(DATA FOR PROCESSING)
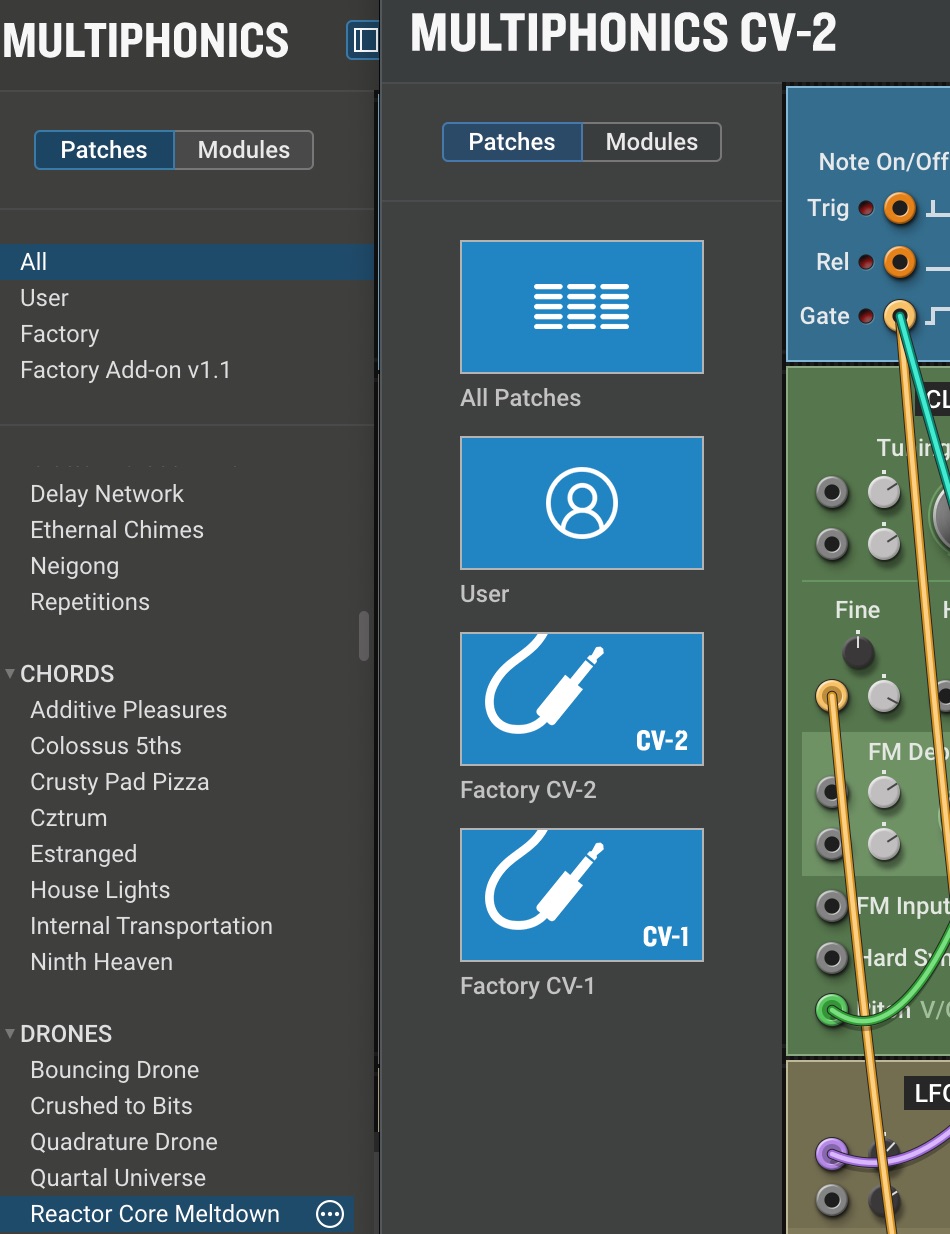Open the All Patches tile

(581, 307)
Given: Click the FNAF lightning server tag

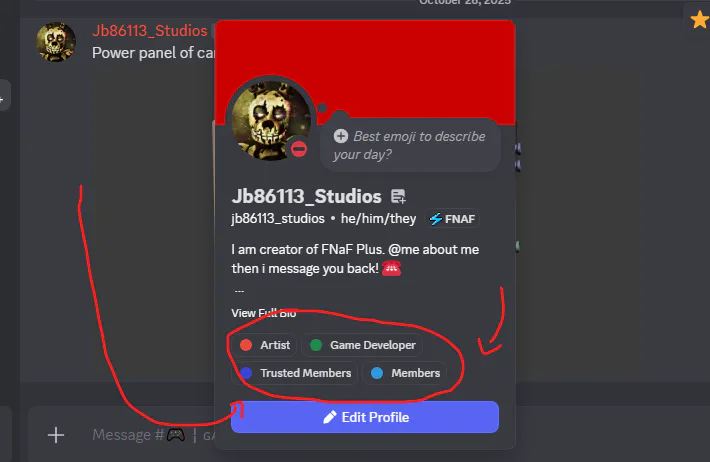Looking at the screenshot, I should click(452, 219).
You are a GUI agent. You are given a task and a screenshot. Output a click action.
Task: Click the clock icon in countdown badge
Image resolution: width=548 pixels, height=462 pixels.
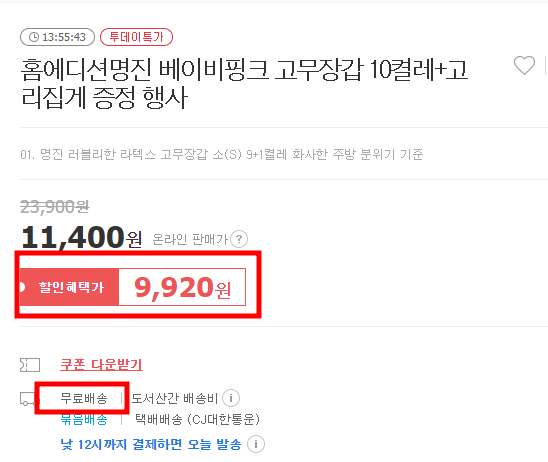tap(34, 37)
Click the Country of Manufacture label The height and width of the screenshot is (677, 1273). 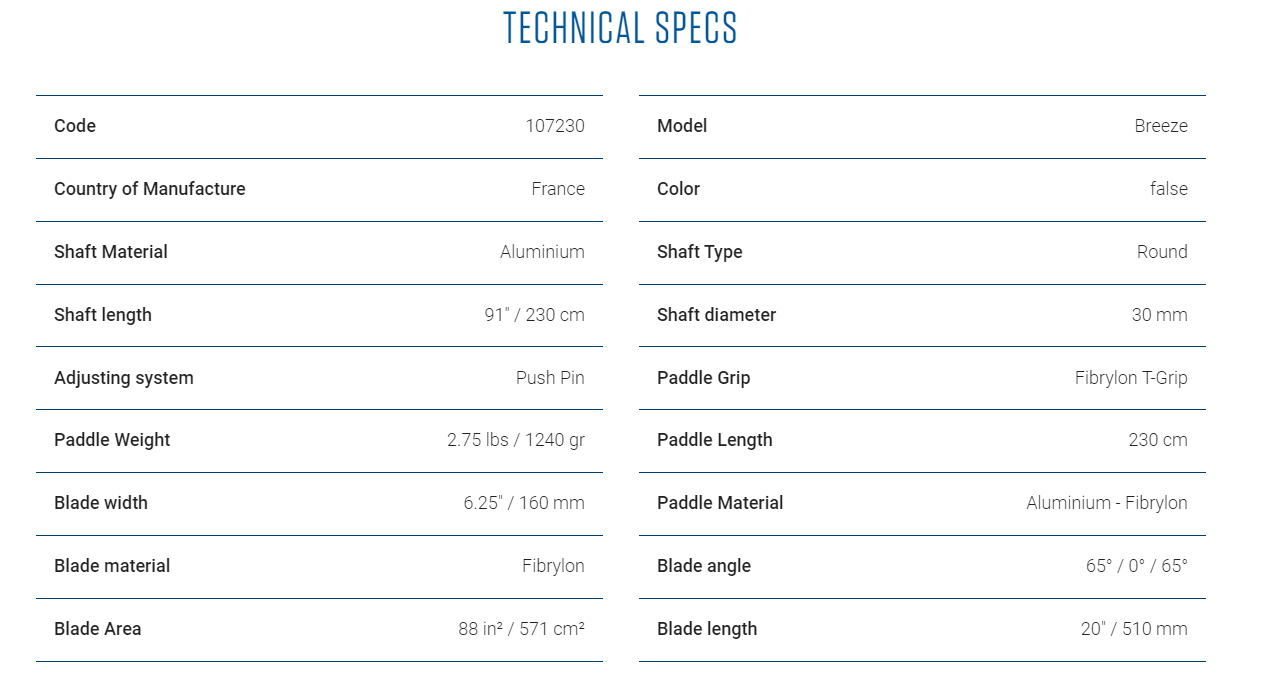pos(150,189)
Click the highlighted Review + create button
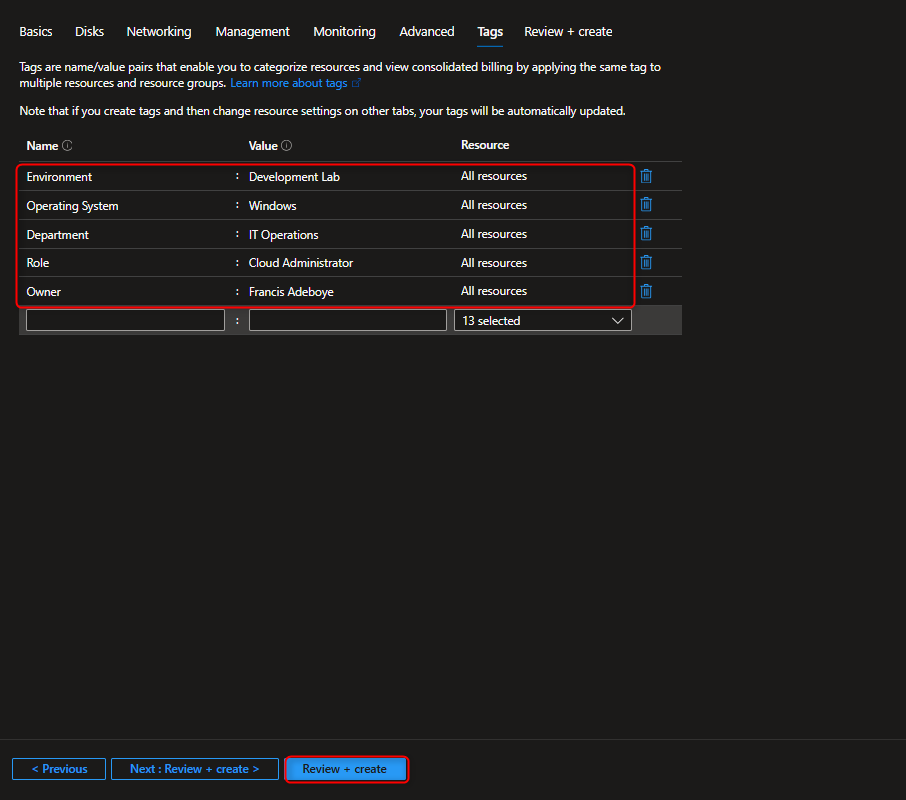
(End DATA FOR PROCESSING)
__WHAT TO DO__. Take the entries above and copy exactly the lines starting at the one with "Given: Click the FNAF lightning server tag" and ending at the one with "Task: Click the clock icon in countdown badge"; nothing outside that span, and no pictures.

__RESPONSE TO THIS TASK__.
Given: Click the FNAF lightning server tag

Looking at the screenshot, I should click(452, 219).
You are a GUI agent. You are given a task and a screenshot. Output a click action.
Task: Click the clock icon in countdown badge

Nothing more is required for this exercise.